OBJETIVO PLANTEADO 1: Convierta en una lista JSON de cadenas las líneas de las entradas, empezando por la que contiene "Open history clock icon in chat panel input" y terminando en la que contiene "(x=266, y=48)". Asigne una cadena a cada línea y omita las líneas en blanco.

FRAGMENTO:
Cristo Luz del mundo
“SIENDO CRISTO LA LUZ DE LAS GENTES…”
UNA RELECTURA CRISTOLÓGICA DE LA LUMEN GENTIUM
04 DE
DICIEMBRE DE 2015
Primera predicación de Adviento
1. Una eclesiología cristológica
La feliz ocasión del quincuagésimo aniversario de la
conclusión del Concilio Vaticano II me sugirió la idea de dedicar las tres
meditaciones de Adviento a una revisión del acontecimiento conciliar, en sus
principales contenidos. En concreto, me gustaría hacer una reflexión sobre cada
uno de los principales documentos del Concilio, que son las cuatro
constituciones sobre la Iglesia (Lumen Gentium), sobre la Liturgia
(Sacrosanctum Concilium), sobre la Palabra de Dios (Dei Verbum) y sobre la
Iglesia en el mundo (Gaudium et Spes).
Lo que me dio la valentía de enfrentar, en tan poco
tiempo, temas tan vastos y debatidos fue un hallazgo. Del Concilio se ha
escrito y hablado sin fin, pero casi siempre sobre sus implicaciones
doctrinales y pastorales; pocas veces sobre sus contenidos estrictamente
espirituales. Yo quisiera, sin embargo, centrarme exclusivamente en ellos,
tratando de ver lo que aún tiene que decirnos el Concilio en cuanto textos de
espiritualidad, útiles para la edificación de la fe.
Comenzaremos dedicando las tres meditaciones de
Adviento a la Lumen Gentium, reservando el resto para la próxima Cuaresma, si
Dios quiere. Los tres temas de la constitución sobre los que quisiera
reflexionar son la Iglesia cuerpo y esposa de Cristo, la llamada universal a la
santidad y la doctrina sobre la Santísima Virgen.
La inspiración para esta primera meditación sobre la
Iglesia me surgió al releer, por casualidad, el principio de la constitución en
el texto latino. Este dice: “Lumen gentium cum sit Christus…”, “Siendo Cristo
la luz de los pueblos…”. Debo decir que, en mi confusión, yo nunca había
prestado atención a las enormes implicaciones de este comienzo. El hecho de
haber tomado como título de la Constitución solo la primera parte de la frase
me hizo pensar (y creo que no solo a mí) que el título “la luz de las naciones”
se refería a la Iglesia, mientras que, como vemos, se refiere a Cristo. Es el
título con el cual el anciano Simeón saludó al niño Mesías llevado al templo
por María y José: “Luz para los gentiles y gloria de tu pueblo Israel” (Lc 2,
32).
En esa frase inicial está la clave para interpretar
toda la eclesiología del Vaticano II. Se trata de una eclesiología
cristológica, y por lo tanto espiritual y mística, antes que social e
institucional.
Es necesario poner en primer plano la dimensión
cristológica de la eclesiología del Concilio con vistas a una evangelización
más eficaz. No se acepta, de hecho, a Cristo por amor a la Iglesia, sino que se
acepta a la Iglesia por amor a Cristo. Incluso una Iglesia desfigurada por el
pecado de muchos de sus representantes.

DATOS DE TRABAJO:

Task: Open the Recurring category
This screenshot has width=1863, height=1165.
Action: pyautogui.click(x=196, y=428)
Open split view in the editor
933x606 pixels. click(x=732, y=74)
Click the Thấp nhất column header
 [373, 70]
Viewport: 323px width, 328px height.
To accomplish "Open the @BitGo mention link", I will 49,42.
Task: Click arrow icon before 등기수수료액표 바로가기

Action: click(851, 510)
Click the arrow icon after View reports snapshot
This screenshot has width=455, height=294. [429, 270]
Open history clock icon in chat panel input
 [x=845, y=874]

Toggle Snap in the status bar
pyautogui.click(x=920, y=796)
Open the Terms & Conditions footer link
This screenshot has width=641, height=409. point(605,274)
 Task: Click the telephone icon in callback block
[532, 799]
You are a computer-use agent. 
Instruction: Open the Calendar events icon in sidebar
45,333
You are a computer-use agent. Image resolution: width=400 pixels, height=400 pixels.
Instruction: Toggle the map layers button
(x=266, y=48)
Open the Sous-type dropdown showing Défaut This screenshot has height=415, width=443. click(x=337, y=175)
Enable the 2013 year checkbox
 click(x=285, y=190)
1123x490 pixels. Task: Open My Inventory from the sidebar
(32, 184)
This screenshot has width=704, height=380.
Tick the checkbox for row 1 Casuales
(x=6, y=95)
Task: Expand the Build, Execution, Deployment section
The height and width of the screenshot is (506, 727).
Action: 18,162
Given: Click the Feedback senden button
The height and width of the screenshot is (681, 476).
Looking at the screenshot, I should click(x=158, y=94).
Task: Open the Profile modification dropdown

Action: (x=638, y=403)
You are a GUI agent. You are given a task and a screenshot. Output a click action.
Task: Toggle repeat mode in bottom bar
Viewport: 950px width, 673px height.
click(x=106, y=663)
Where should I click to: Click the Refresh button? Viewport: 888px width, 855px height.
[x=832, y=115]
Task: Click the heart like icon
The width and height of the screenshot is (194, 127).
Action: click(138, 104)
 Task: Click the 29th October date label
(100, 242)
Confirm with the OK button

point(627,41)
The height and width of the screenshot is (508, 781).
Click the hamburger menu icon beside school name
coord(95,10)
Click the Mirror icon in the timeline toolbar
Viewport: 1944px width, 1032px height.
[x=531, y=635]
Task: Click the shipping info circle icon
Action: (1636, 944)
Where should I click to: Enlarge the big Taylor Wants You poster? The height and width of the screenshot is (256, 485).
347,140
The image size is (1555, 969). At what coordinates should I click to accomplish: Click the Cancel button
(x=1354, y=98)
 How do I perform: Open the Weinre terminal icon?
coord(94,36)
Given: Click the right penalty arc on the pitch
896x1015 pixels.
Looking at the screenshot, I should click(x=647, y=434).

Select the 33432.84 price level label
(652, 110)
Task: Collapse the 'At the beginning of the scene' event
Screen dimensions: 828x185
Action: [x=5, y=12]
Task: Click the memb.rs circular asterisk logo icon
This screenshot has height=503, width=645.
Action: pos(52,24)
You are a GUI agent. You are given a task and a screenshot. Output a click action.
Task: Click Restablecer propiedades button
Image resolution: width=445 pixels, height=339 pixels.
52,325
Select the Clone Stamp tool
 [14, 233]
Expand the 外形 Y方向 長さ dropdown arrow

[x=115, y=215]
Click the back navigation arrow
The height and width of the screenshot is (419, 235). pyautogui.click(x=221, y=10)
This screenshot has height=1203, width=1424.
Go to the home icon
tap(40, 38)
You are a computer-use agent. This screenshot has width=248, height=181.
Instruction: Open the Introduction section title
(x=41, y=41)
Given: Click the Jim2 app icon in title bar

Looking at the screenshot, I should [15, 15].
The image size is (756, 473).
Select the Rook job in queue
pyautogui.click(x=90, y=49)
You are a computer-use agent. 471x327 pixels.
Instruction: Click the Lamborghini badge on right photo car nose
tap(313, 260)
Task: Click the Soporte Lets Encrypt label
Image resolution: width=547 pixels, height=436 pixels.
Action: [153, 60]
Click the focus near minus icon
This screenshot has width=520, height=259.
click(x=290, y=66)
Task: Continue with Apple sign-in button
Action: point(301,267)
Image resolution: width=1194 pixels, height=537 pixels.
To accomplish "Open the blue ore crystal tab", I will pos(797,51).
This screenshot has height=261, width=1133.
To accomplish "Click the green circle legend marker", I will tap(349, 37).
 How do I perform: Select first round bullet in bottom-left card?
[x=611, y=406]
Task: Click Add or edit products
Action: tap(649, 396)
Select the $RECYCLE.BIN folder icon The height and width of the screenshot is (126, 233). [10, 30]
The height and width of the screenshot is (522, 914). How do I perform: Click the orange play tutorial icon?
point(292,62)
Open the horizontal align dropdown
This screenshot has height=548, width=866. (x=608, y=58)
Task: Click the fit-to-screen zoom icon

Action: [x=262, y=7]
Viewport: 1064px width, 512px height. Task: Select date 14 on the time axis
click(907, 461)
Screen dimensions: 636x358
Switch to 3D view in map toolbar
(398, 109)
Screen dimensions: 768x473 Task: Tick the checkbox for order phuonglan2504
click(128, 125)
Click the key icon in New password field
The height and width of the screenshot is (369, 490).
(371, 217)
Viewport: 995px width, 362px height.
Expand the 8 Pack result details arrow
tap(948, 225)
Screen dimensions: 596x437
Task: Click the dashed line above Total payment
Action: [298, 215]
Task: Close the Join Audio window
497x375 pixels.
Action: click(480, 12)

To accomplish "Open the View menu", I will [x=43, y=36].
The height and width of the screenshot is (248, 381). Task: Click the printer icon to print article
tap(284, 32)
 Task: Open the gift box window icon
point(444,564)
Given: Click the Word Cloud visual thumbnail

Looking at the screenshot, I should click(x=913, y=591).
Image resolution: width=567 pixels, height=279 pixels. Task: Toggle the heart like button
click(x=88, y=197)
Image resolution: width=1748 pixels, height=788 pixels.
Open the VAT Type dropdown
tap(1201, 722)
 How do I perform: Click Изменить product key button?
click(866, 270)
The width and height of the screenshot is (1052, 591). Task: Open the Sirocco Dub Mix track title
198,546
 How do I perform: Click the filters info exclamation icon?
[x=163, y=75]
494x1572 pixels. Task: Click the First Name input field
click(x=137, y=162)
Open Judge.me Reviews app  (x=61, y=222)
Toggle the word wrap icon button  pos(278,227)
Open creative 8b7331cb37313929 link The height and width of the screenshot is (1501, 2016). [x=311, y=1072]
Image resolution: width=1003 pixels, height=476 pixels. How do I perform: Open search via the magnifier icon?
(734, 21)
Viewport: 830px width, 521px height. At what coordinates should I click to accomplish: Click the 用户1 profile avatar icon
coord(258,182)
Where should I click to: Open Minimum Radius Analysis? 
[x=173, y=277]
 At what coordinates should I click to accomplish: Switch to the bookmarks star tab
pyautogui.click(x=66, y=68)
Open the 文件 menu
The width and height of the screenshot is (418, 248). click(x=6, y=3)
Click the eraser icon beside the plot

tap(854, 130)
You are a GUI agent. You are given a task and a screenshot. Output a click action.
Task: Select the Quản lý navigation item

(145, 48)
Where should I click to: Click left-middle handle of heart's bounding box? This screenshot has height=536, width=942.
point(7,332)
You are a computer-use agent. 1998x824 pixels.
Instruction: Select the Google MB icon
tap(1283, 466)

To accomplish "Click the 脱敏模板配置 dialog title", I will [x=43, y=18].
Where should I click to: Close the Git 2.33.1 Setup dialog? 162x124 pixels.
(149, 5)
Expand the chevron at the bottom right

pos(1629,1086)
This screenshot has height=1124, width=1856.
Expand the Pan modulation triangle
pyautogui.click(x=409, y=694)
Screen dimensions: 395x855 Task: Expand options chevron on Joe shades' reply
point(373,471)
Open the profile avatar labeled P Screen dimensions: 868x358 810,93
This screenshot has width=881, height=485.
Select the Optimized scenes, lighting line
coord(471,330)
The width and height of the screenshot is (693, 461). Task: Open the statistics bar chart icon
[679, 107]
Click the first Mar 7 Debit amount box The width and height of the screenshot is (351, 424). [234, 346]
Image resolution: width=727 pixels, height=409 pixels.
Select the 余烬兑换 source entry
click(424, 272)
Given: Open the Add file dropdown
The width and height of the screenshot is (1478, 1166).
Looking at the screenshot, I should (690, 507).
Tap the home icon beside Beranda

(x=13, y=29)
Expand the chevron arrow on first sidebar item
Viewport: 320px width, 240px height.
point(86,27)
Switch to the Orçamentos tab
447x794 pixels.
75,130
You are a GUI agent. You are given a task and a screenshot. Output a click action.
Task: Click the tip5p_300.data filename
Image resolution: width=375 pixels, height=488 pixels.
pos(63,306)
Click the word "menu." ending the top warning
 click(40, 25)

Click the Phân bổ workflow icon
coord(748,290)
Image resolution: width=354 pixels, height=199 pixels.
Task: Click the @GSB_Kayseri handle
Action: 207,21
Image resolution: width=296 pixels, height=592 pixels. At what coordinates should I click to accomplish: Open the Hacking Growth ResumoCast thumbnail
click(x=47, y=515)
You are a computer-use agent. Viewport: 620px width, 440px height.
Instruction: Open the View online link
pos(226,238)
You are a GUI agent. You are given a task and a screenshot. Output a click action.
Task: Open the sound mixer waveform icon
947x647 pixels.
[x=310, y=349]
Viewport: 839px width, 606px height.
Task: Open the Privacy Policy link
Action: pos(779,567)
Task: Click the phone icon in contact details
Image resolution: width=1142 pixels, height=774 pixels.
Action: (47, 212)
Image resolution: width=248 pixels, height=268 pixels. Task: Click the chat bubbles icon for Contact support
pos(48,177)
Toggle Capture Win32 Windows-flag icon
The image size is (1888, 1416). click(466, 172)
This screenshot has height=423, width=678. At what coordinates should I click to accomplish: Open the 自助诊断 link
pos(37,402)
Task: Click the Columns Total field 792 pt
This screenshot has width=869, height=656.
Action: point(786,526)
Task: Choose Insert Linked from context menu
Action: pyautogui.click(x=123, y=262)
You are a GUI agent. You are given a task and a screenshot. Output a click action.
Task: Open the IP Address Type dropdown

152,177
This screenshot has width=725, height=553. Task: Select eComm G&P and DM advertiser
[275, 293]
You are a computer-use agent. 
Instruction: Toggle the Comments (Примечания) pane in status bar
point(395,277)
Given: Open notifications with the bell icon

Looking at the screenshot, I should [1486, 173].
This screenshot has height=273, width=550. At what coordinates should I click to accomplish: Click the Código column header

OBJETIVO PLANTEADO 2: Resuma en dos oraciones el fragmento sobre la Lumen Gentium.

RESPUESTA REDACTADA 1:
[
  "Open history clock icon in chat panel input",
  " [x=845, y=874]",
  "Toggle Snap in the status bar",
  "pyautogui.click(x=920, y=796)",
  "Open the Terms & Conditions footer link",
  "This screenshot has width=641, height=409. point(605,274)",
  " Task: Click the telephone icon in callback block",
  "[532, 799]",
  "You are a computer-use agent. ",
  "Instruction: Open the Calendar events icon in sidebar",
  "45,333",
  "You are a computer-use agent. Image resolution: width=400 pixels, height=400 pixels.",
  "Instruction: Toggle the map layers button",
  "(x=266, y=48)"
]

RESPUESTA REDACTADA 2: Con motivo del quincuagésimo aniversario de la conclusión del Concilio Vaticano II, esta primera predicación de Adviento propone una reflexión sobre los contenidos espirituales de la Lumen Gentium: la Iglesia cuerpo y esposa de Cristo, la llamada universal a la santidad y la doctrina sobre la Santísima Virgen. La frase inicial de la constitución, «Lumen gentium cum sit Christus», muestra que la luz de los pueblos es Cristo y no la Iglesia, y ofrece la clave de una eclesiología cristológica, espiritual y mística antes que social e institucional, que conviene poner en primer plano para una evangelización más eficaz.